BEGIN Dataset records

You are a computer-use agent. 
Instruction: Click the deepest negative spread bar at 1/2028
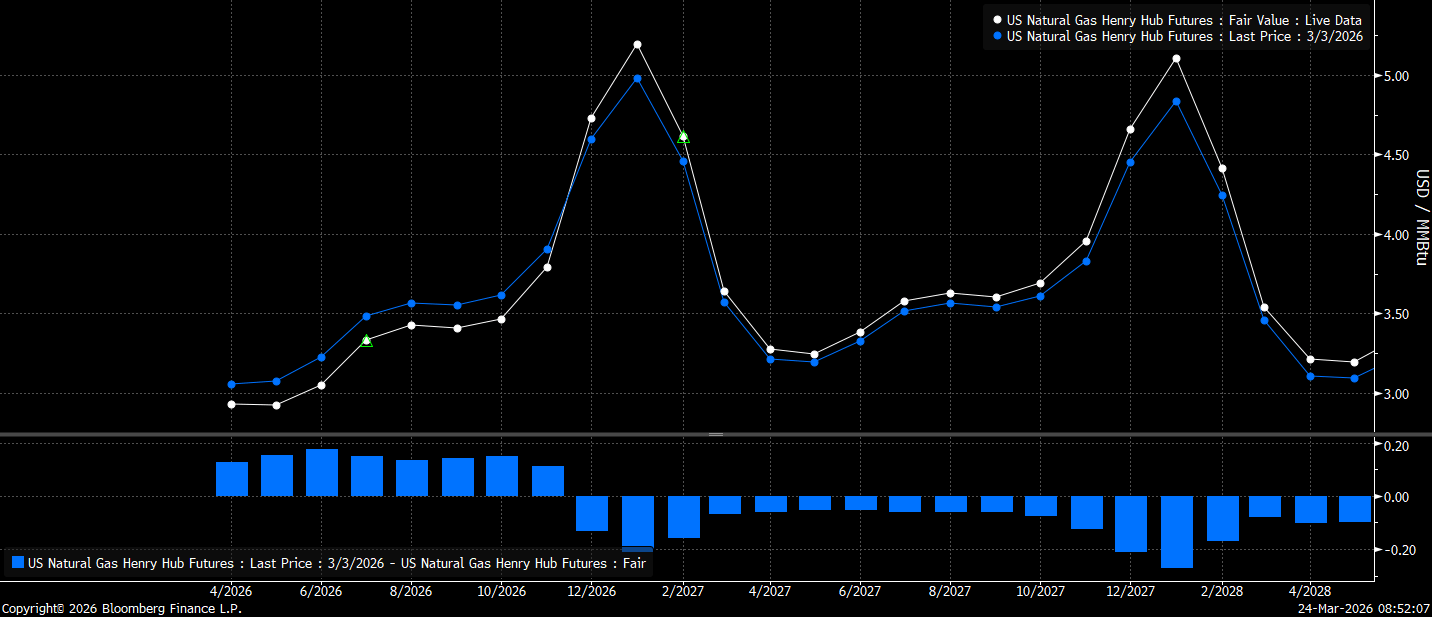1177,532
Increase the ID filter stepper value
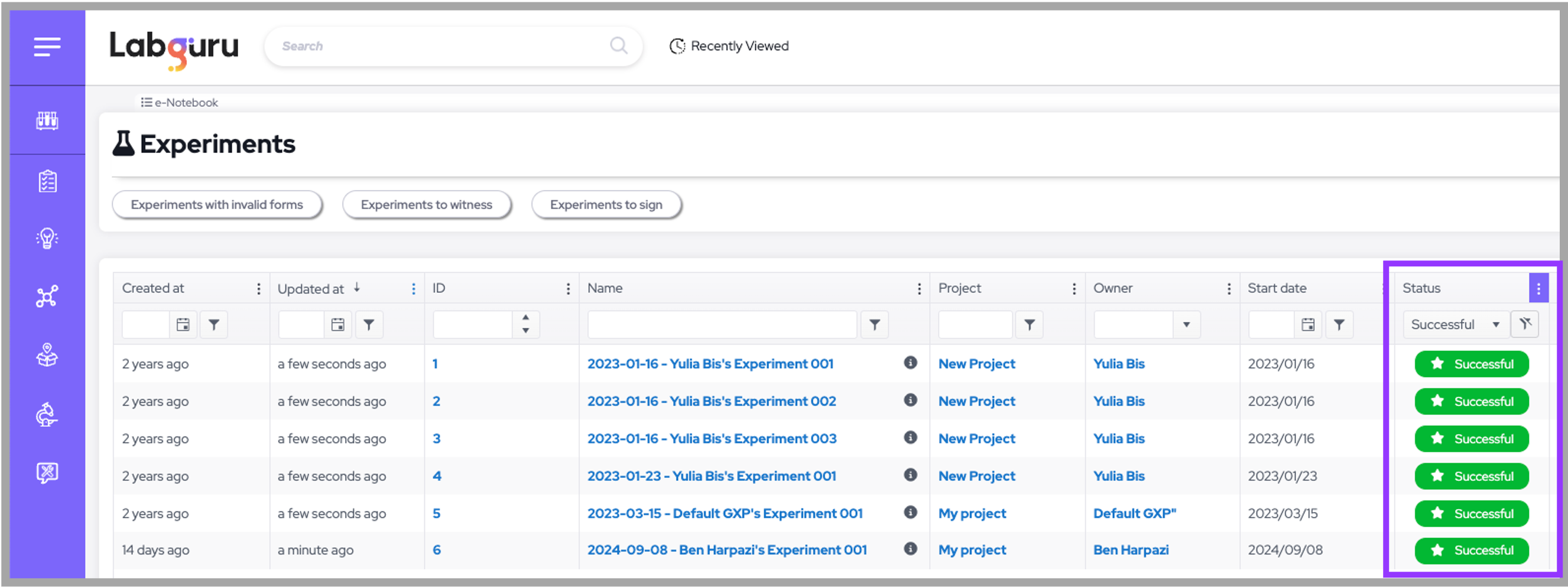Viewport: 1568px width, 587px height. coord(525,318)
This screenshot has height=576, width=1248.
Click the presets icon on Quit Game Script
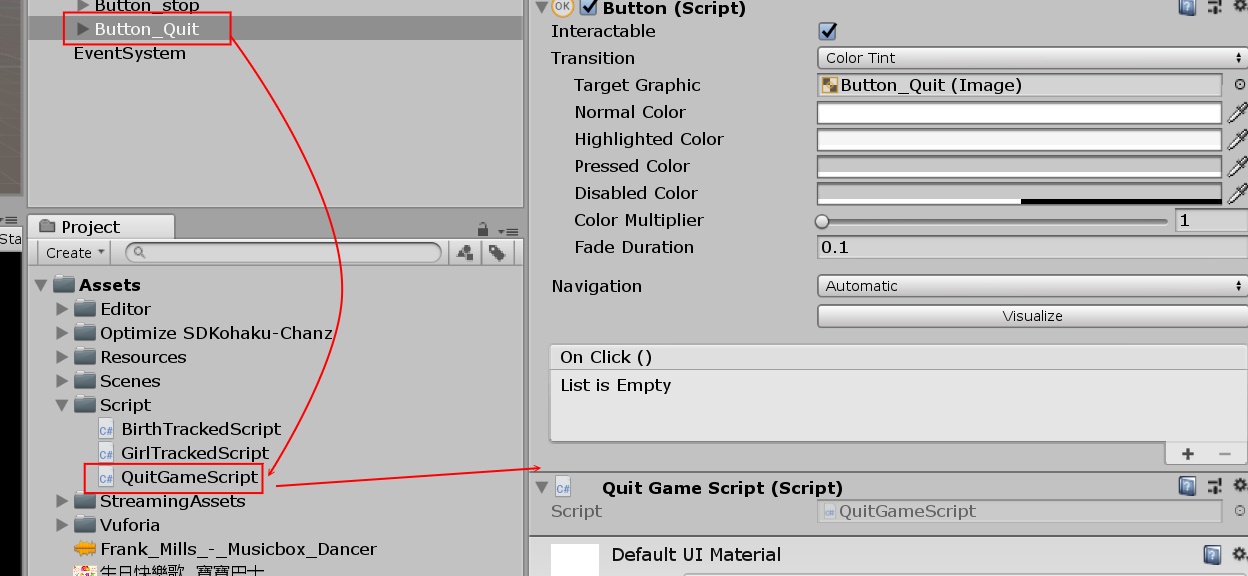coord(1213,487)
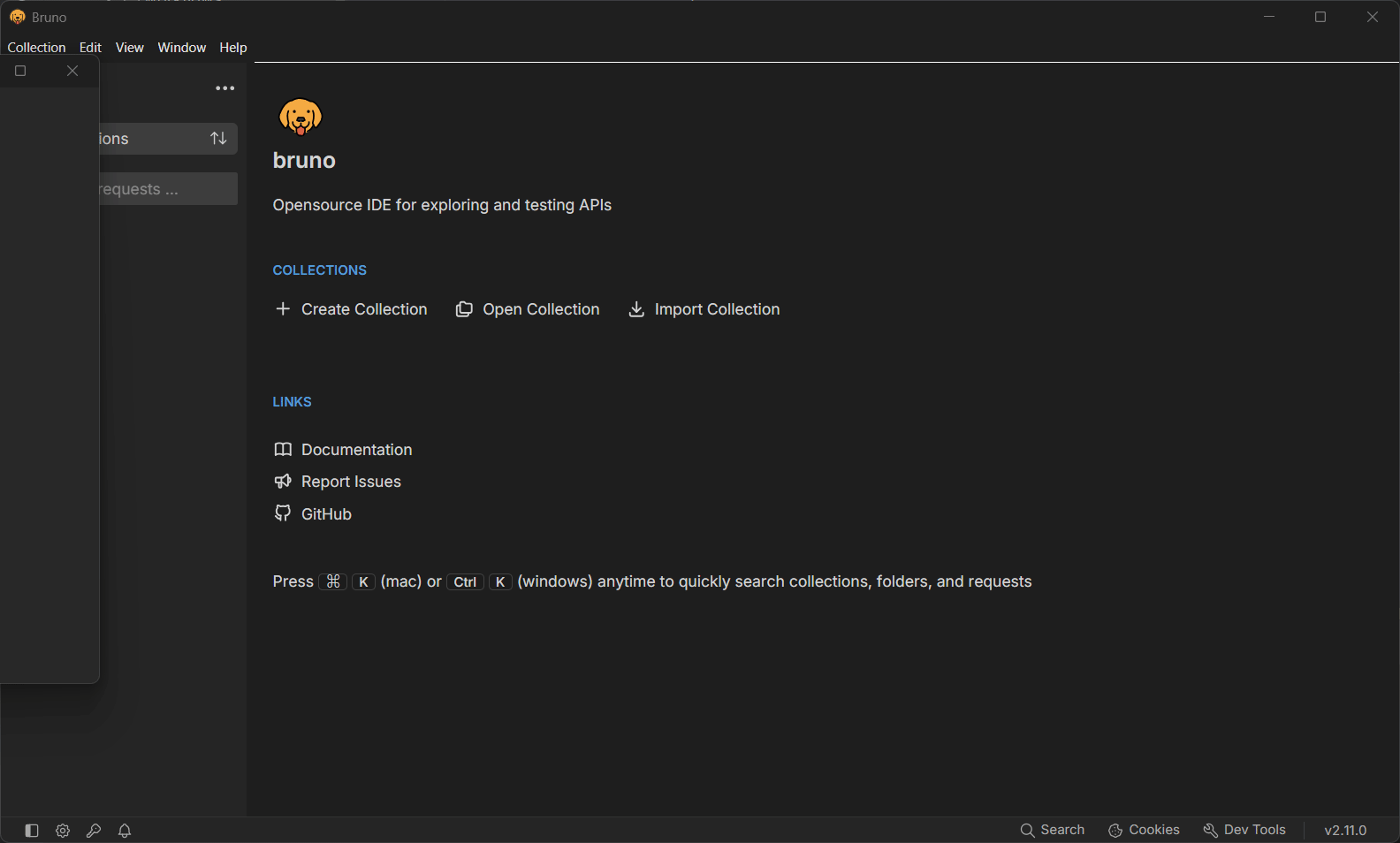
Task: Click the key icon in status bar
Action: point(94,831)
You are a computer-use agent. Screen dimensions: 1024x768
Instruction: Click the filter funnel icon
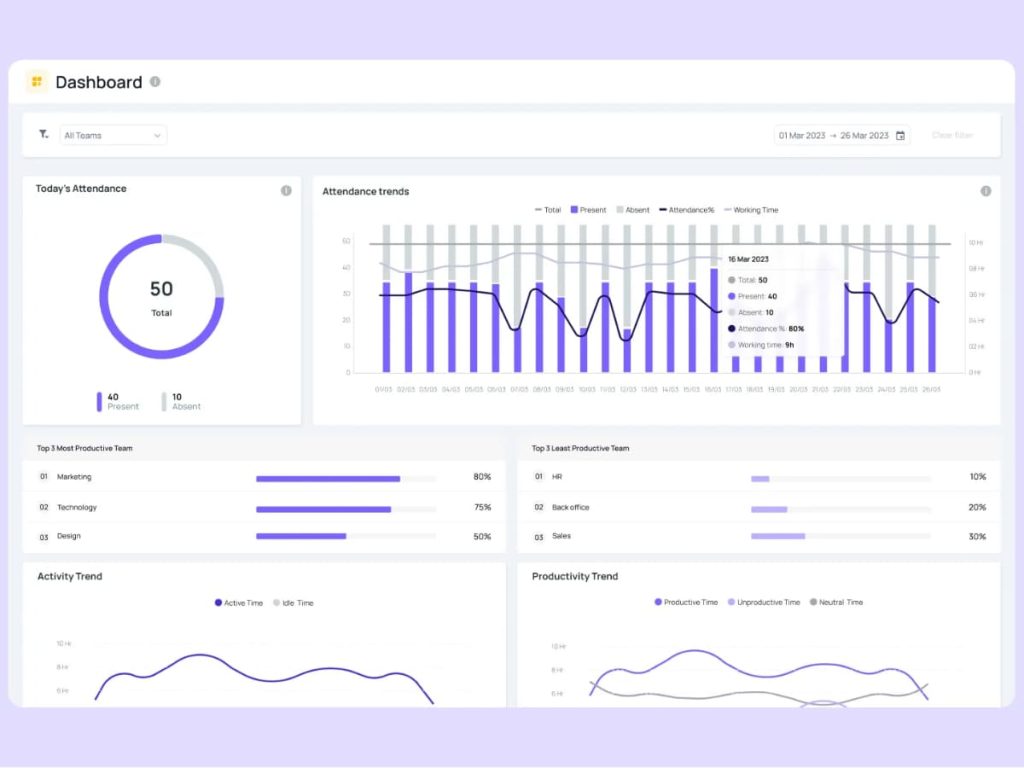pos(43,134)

END Dataset records

Directions for this task: Transcribe exactly, and only, the lines from the line with "Click the presets icon on Quit Game Script" through the last line of the records, inclusive; the pictures do not belong in the copy.

Result for this task:
Click the presets icon on Quit Game Script
coord(1213,487)
Task: Click the key icon in status bar
Action: point(94,831)
You are a computer-use agent. Screen dimensions: 1024x768
Instruction: Click the filter funnel icon
pos(43,134)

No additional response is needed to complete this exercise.